新冠疫情期间微博情感分析数据集COVID-19WeiboSentimentAnalysisDataset-raymondcl
数据来源:互联网公开数据
标签:疫情, 微博, 情感分析, 自然语言处理, 文本分类, 社交媒体, 情感倾向, 中文文本
数据概述:
该数据集包含来自中国社交媒体平台微博的公开数据,记录了用户在新冠疫情期间发布的微博内容及其情感倾向。主要特征如下:
时间跨度:数据主要集中在新冠疫情爆发期间,具体时间范围待定,但可以推断为2020年初至今。
地理范围:数据主要来源于中国大陆地区的用户,反映了疫情期间中国社会的情绪与舆论。
数据维度:数据集包括“微博id”、“微博发布时间”、“发布人账号”、“微博中文内容”、“微博图片”、“微博视频”以及“情感倾向”等字段。其中,“情感倾向”为标注数据,包含正面、负面和中性等情感分类。
数据格式:数据集以CSV格式提供,包含训练集(nCoV_100k_train.labled.csv)和测试集(nCov_10k_test.csv),便于数据分析和模型训练。
来源信息:数据来源于微博平台,经过收集和标注处理,用于情感分析和舆情监测等研究。
该数据集适合用于情感分析、文本分类、舆情分析、社会计算等研究,以及相关领域的模型构建和算法验证。
数据用途概述:
该数据集具有广泛的应用潜力,特别适用于以下场景:
研究与分析:适用于社会科学、传播学、计算机科学等领域的学术研究,如疫情期间公众情绪变化分析、社交媒体信息传播规律研究等。
行业应用:可以为政府部门、公共卫生机构、媒体机构等提供数据支持,用于疫情期间的舆情监测、风险评估、政策制定等。

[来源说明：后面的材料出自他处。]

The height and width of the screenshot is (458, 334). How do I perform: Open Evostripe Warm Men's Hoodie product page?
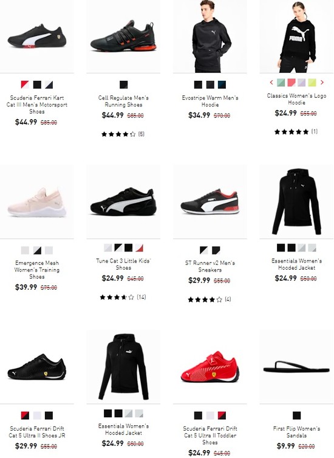210,101
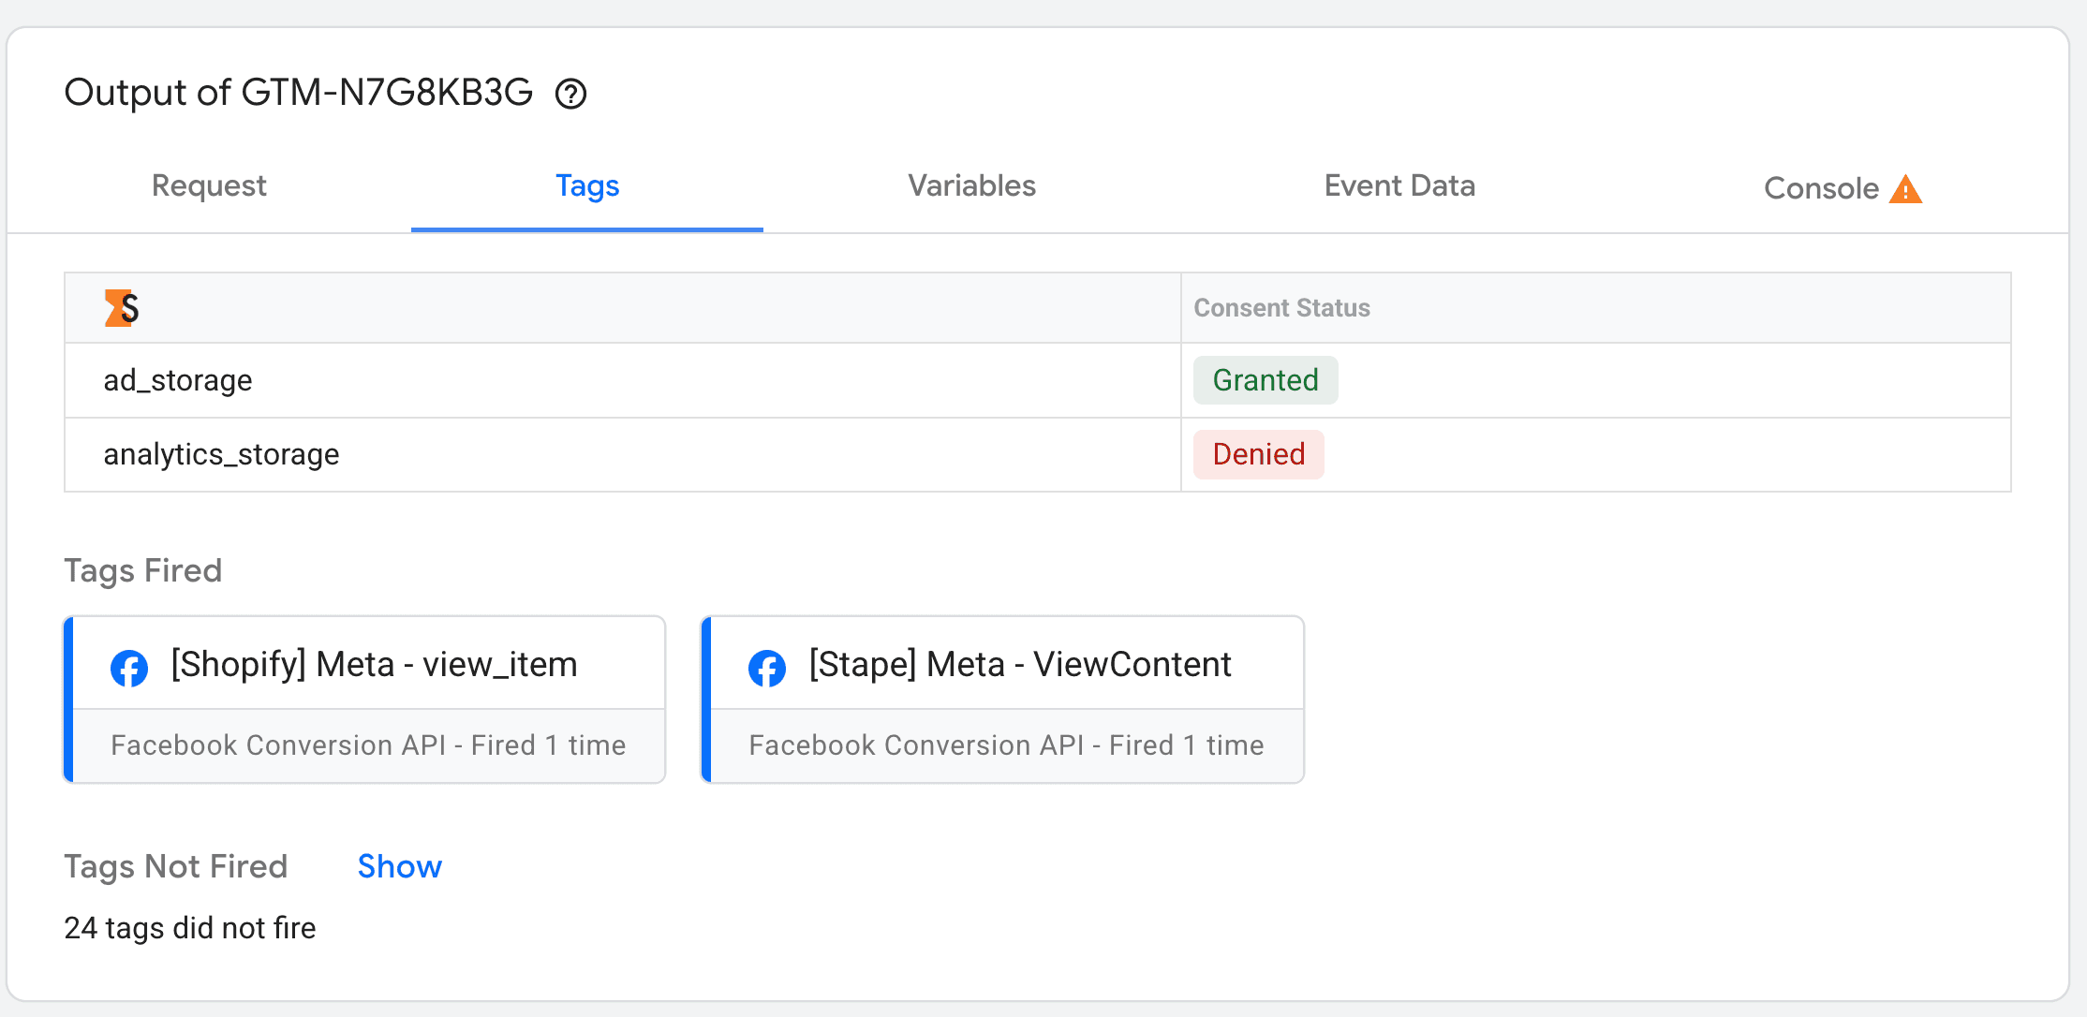Image resolution: width=2087 pixels, height=1017 pixels.
Task: Click Facebook icon on Shopify Meta view_item tag
Action: (x=129, y=668)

决策支持:支持企业、机构进行市场调研、品牌声誉管理,以及危机公关等决策。
教育和培训:作为自然语言处理、情感分析、数据挖掘等课程的实训材料,帮助学生和研究人员理解和应用相关技术。
此数据集特别适合用于探索疫情期间公众的情感表达模式,评估社交媒体对社会情绪的影响,以及构建基于文本的情感分析模型,帮助用户理解和应对疫情期间的社会动态。